L’incanto sonoro è sempre presente, ma non tocca corde emotive particolarmente profonde. Spesso sovrarrangiato a vuoto (“(I Wish I Knew) How To Build A House”, “Not In My Lighthouse”), il breve disco privilegia in “Mostly Good Times” persino una melodia banalotta, mentre in “A Place That We Can Go” dimostra di accantonare le ambizioni sadcore per dedicarsi al tradizionale ricamo lounge-country.
Così, mentre canzoni come la nenia sentimentale di “Think (Let Tomorrow Bee)” e il minuetto di “Monsters Are Forever” scadono nel generico, la trance di “East Of The Stars” fatica ad elevarsi.

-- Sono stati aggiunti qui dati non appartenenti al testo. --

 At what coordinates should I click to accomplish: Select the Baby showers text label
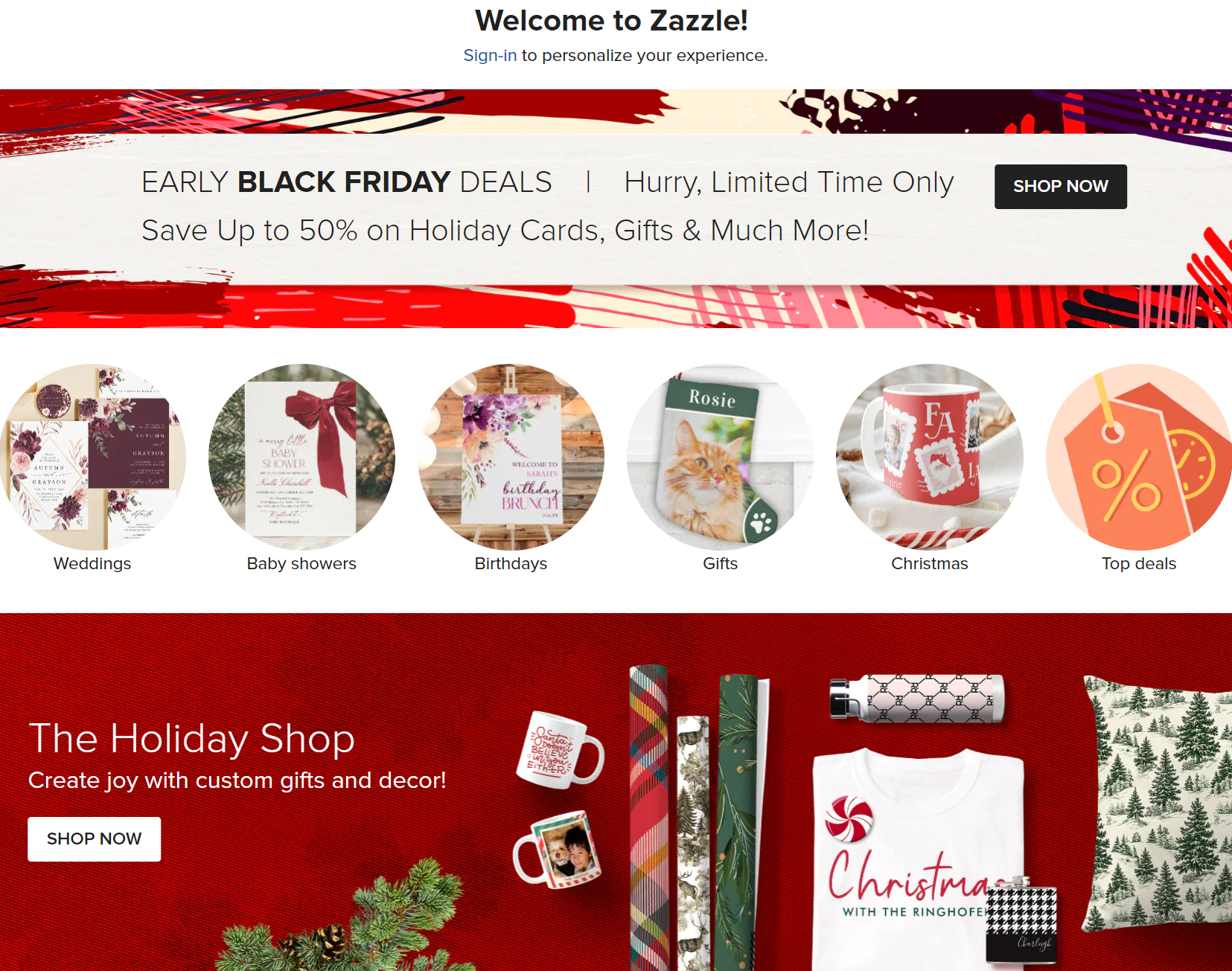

Solo “Mostly Good Times” riserva qualche momento della ricerca dell’opera precedente, ma il vero lato interessante dell’opera è rappresentato dal finale di “Warm Architecture”, dove palpiti festanti di fiati e organo si levano dalla canzone folk (altrimenti monotona).
Tende alla scissione, perlomeno sul fatto del nudo ascolto (i soffi diafani della Cohen e le canzoni depresse di Rolfe), il narcotico terzo lavoro della band britannica; la zizzania è il fraintendimento: non brani impalpabili, ma strategie mancanti. Maggiore è lo spazio al condimento strumentale, e - colmo dei colmi - questo non è un bene. Fischi per fiaschi anche in fase di produzione, con suoni a volontà, per quanto dreamy, sulla groppa di parti e spezzoni che si sorreggono a malapena.
Probabile cartonetto preparatorio per un misterioso “fourth album” (nome in codice: “Palace”), già cominciato nel 2007, e motivo di ritardo nella pubblicazione.